OBJECTIFS:
1 - Relevez toutes les années citées dans l'entretien sur la grève climatique, dans leur ordre d'apparition.
2 - Transcrivez le passage de l'entretien sur la grève climatique situé entre « Après la pause » et « assemblées de préparation. », ces deux bornes comprises.

TEXTE SOURCE:
....

Une grève climatique et sociale

Le 27 septembre, les jeunes feront de nouveau grève pour la planète. Le jour suivant, une manifestation nationale se tiendra à Berne. Questions à Joachim Légeret, militant du mouvement grève du climat.

photo Eric Roset

Où en est le mouvement de grève pour le climat, près d’une année après ses débuts?

Joachim Légeret – Nous avons réussi à construire un mouvement large, aux niveaux local et national. Notre mouvement est plus structuré qu’à ses débuts: nous avons pris l’habitude de discuter, débattre et décider ensemble.

Grâce à nos mobilisations, nous avons réussi à imposer le thème du climat au cœur du débat politique, ce qui est un pas en avant important.

Après la pause estivale, il s’agit de repartir à l’offensive. C’est l’objectif de la journée de grève dans les écoles et lieux de formation, le 27 septembre. Dans ce but, nous menons de nombreuses assemblées de préparation.

Qu’en est-il des réponses politiques à votre mouvement?

Sous notre pression, quelques villes et cantons ont décrété l’urgence climatique. Mais ces annonces restent très symboliques.

Nos principes de justice climatique impliquent que les pays les plus développés réduisent plus rapidement leurs émissions. Avec la grève du climat, nous visons la neutralité carbone en Suisse pour 2030. Cela requiert des politiques drastiques, dès 2020. Récemment annoncé par le Conseil fédéral, l’objectif « zéro carbone » pour 2050, peut sembler rassurant. Il reste hélas très insuffisant.

....

Entrées pour repérer les objets décrits
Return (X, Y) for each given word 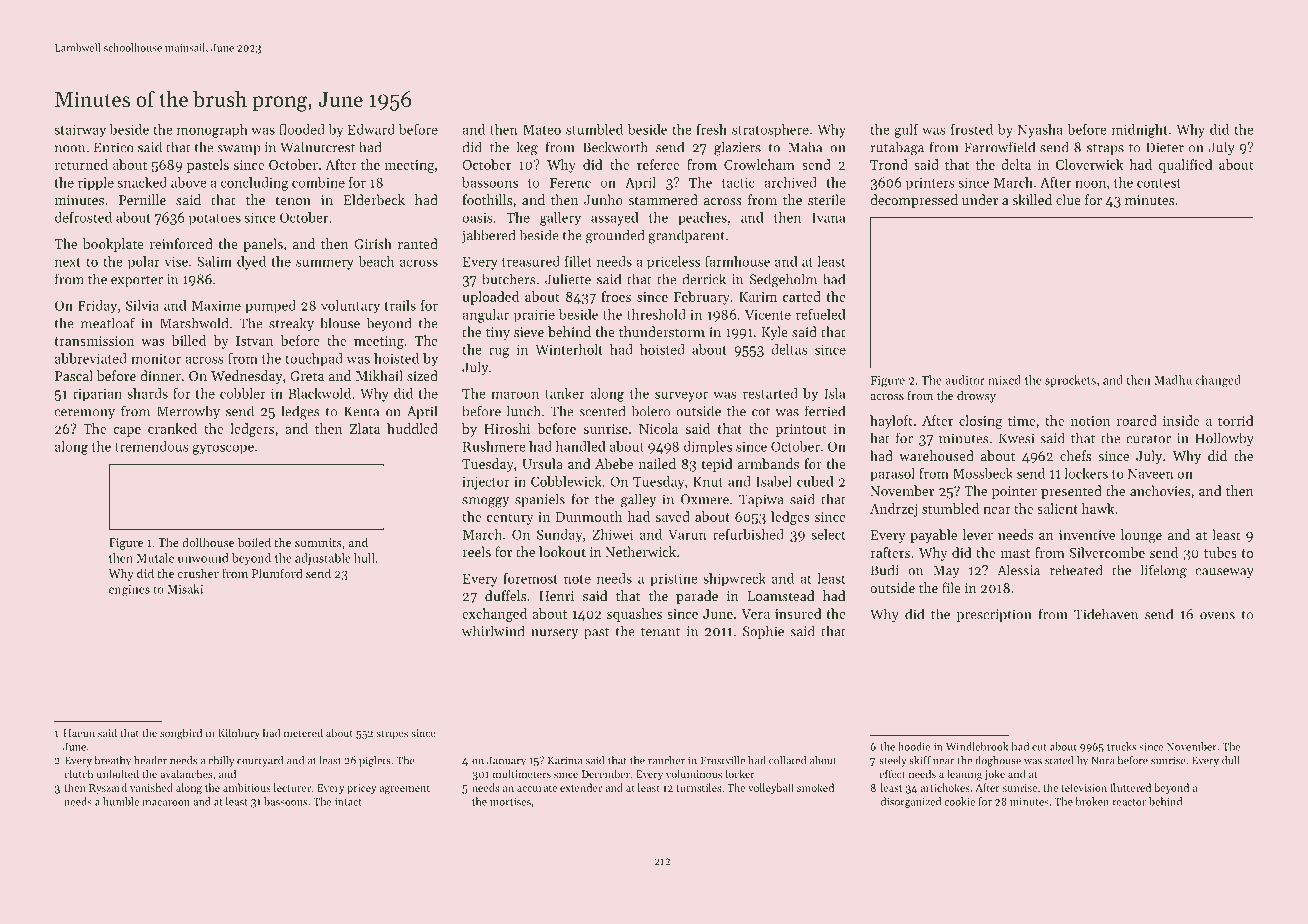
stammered (663, 199)
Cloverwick (1089, 164)
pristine (674, 579)
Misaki (185, 589)
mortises (510, 802)
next (68, 262)
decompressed (914, 201)
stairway (80, 131)
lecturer (292, 787)
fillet (578, 261)
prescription (994, 615)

....

RÉPONSES PAR TÂCHE:
1 - 2030, 2020, 2050

2 -
Après la pause estivale, il s’agit de repartir à l’offensive. C’est l’objectif de la journée de grève dans les écoles et lieux de formation, le 27 septembre. Dans ce but, nous menons de nombreuses assemblées de préparation.